If there are effect modifiers and if these are distributed differently between the populations, the relative treatment effects $d_{A B (A B)}, d_{A C (A C)}$ that can be estimated directly from each trial are only valid for a population with the distribution of effect modifiers observed in that trial. For example, we would have estimates ${\hat{d}}_{A B (A B)}$ in the $A B$ population and ${\hat{d}}_{A C (A C)}$ in the $A C$ population, but it would not be possible to identify a coherent set of estimates, either for the population represented in the $A B$ trial

{\hat{d}}_{A B (A B)}, {\hat{d}}_{A C (A B)}, {\hat{d}}_{B C (A B)} = {\hat{d}}_{A C (A B)} - {\hat{d}}_{A B (A B)},

or for the population represented in the $A C$ trial

{\hat{d}}_{A B (A C)}, {\hat{d}}_{A C (A C)}, {\hat{d}}_{B C (A C)} = {\hat{d}}_{A C (A C)} - {\hat{d}}_{A B (A C)},

or, indeed, for any other target population.

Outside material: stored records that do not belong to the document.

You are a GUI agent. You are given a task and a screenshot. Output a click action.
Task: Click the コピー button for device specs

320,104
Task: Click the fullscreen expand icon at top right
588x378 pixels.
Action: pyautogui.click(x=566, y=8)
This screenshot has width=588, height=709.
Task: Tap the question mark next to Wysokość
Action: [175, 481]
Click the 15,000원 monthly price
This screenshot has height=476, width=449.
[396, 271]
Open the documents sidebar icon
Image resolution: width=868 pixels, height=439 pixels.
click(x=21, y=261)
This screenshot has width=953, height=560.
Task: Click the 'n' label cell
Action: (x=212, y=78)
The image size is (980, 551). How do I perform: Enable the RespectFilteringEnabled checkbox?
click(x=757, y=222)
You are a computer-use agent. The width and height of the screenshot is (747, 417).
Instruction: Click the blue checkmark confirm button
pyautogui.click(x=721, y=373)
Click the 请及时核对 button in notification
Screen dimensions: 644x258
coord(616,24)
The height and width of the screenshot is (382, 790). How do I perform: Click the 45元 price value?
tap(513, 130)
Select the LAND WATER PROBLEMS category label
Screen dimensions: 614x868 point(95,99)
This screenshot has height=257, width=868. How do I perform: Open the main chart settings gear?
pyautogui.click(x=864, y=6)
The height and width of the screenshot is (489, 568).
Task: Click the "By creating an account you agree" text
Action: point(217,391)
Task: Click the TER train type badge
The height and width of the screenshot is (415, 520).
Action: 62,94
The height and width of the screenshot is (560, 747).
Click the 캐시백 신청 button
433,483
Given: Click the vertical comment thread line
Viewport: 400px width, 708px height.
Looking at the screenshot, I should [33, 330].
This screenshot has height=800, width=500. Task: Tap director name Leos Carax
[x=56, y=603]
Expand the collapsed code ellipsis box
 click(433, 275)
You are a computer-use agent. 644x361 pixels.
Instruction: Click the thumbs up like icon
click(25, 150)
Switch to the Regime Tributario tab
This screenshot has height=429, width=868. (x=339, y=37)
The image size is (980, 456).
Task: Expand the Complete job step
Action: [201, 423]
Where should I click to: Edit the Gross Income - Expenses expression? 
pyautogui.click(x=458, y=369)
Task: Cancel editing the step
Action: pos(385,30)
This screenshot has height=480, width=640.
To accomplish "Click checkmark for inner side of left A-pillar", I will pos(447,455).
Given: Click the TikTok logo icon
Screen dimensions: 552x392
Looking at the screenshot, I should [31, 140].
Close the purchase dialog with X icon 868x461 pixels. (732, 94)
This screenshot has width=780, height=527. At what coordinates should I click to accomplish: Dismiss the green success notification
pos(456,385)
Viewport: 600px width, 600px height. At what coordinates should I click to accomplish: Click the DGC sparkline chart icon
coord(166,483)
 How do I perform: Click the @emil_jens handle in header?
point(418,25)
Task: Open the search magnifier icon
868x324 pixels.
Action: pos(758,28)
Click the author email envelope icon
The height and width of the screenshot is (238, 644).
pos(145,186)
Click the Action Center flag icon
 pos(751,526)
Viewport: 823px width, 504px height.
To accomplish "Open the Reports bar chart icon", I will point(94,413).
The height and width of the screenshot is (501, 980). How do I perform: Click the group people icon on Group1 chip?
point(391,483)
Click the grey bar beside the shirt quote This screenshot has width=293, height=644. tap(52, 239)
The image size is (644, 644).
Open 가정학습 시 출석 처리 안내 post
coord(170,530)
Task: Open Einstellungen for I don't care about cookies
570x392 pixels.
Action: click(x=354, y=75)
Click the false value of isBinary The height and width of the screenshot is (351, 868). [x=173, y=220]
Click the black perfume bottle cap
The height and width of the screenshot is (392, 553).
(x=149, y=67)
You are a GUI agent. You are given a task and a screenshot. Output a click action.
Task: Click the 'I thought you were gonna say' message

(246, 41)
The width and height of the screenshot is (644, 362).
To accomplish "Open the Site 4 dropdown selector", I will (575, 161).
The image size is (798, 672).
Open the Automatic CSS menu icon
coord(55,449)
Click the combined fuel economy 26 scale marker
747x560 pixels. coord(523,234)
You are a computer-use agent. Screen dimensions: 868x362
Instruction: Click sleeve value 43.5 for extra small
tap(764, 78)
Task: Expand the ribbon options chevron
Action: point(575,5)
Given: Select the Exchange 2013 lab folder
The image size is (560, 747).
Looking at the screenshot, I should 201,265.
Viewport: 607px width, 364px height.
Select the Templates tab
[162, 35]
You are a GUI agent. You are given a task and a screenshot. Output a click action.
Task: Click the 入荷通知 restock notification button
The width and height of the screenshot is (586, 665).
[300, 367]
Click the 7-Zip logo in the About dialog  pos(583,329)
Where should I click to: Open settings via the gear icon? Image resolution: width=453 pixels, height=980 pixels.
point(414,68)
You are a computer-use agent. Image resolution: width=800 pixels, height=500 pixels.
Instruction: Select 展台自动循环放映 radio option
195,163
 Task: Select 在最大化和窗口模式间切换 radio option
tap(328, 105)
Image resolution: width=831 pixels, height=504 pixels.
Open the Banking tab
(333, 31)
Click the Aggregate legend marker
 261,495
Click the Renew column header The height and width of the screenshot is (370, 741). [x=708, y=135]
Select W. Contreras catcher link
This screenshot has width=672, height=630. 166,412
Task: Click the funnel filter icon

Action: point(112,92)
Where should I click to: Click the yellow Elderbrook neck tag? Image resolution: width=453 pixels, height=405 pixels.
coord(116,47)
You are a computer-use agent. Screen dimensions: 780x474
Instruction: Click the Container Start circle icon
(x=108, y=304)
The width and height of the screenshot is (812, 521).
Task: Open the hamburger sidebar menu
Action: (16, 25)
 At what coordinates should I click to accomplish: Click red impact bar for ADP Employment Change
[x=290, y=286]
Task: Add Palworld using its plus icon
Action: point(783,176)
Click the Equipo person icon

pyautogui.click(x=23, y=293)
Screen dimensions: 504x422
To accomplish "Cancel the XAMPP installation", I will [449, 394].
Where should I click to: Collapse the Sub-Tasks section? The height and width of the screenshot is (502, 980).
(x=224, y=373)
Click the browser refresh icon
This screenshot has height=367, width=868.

The premise of MAIC and STC is to “adjust for” between-trial differences in “baseline characteristics”, in order to identify a coherent set of estimates where standard methods of indirect comparison cannot. Both methods use IPD on the $A B$ trial to form predictors ${\hat{Y}}_{A (A C)}, {\hat{Y}}_{B (A C)}$ of the summary outcomes that would be observed on treatments $A$ and $B$ in the $A C$ trial if the $A B$ trial population was the same as the $A C$ trial population.

The predicted outcomes ${\hat{Y}}_{A (A C)}, {\hat{Y}}_{B (A C)}$ may then be used in 2 ways. First, relative effects may be estimated by an anchored indirect comparison:

{\hat{Δ}}_{B C (A C)} = (g ({\bar{Y}}_{C (A C)}) - g ({\bar{Y}}_{A (A C)})) - (g ({\hat{Y}}_{B (A C)}) - g ({\hat{Y}}_{A (A C)})) .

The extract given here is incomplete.